- The Washington Times - Tuesday, May 22, 2007

All but two House Democrats backed Rep. John P. Murtha yesterday, killing a resolution that suggested he be reprimanded for threatening a Republican member over earmarks.

The House voted 219-189 without debate to kill a privileged resolution offered by Rep. Mike Rogers, Michigan Republican, detailing his confrontation with Mr. Murtha, Pennsylvania Democrat.

Mr. Murtha sat in the back of the House chamber during the vote, laughing and accepting pats and handshakes from at least two dozen Democrats.

“This is for John Murtha,” announced Rep. Henry Cuellar, Texas Democrat, as he voted.

“Thank you,” Mr. Murtha, 74, told Rep. Diane Watson, California Democrat, after kissing her hand.

Two Democrats — Reps. Earl Blumenauer of Oregon and Jim Cooper of Tennessee — were not so willing to embrace Mr. Murtha, a 34-year veteran of the House who has faced criticism for being a bully.

Mr. Blumenauer said that because the facts aren’t known, “the issue deserved debate or a referral to the ethics committee.”

“If [former Majority Leader] Tom DeLay had been accused of threatening a Democrat on the House floor, I would expect the same,” he said, noting the discussion “is in order if we are going to be the most ethical and transparent Congress in history.”

The resolution had accused Mr. Murtha of violating House rules in an exchange with Mr. Rogers, who attempted to strip Mr. Murtha’s $23 million earmark for the National Drug Intelligence Center earlier this month.

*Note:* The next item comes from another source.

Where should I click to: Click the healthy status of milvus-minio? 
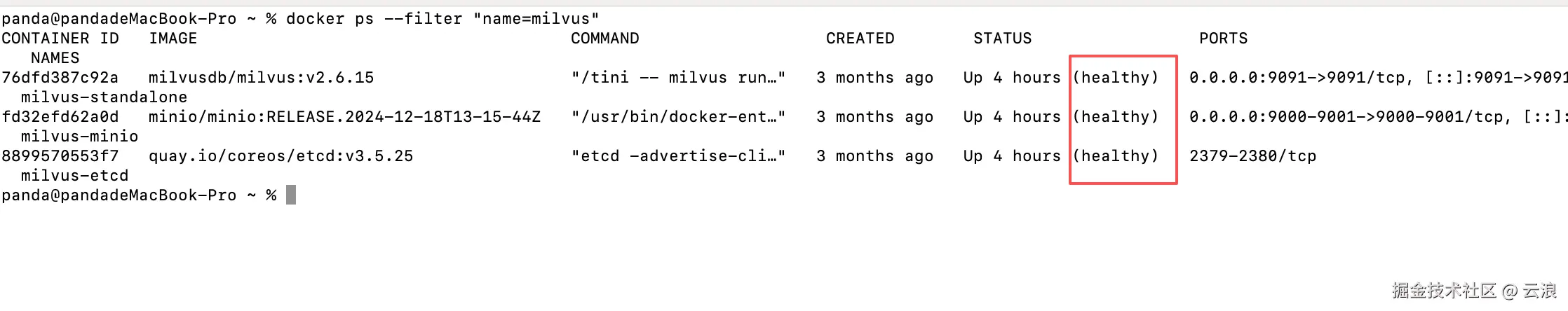[1116, 117]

Mr. Murtha confronted the Republican on the floor during a vote and said any earmarks that Mr. Rogers had submitted for the defense appropriations bill are “gone” and that the Republican would not get any earmarks “now and forever.”

House rules state that earmarks cannot be subject to how a member votes on legislation.

Mr. Murtha, a decorated Vietnam veteran and vocal Iraq war critic, is chairman of the Appropriations subcommittee on defense and controls that important spending bill.

There were 13 members who voted “present,” instead of casting a “yea” or “nay” on the resolution. Of those, eight serve on the ethics panel.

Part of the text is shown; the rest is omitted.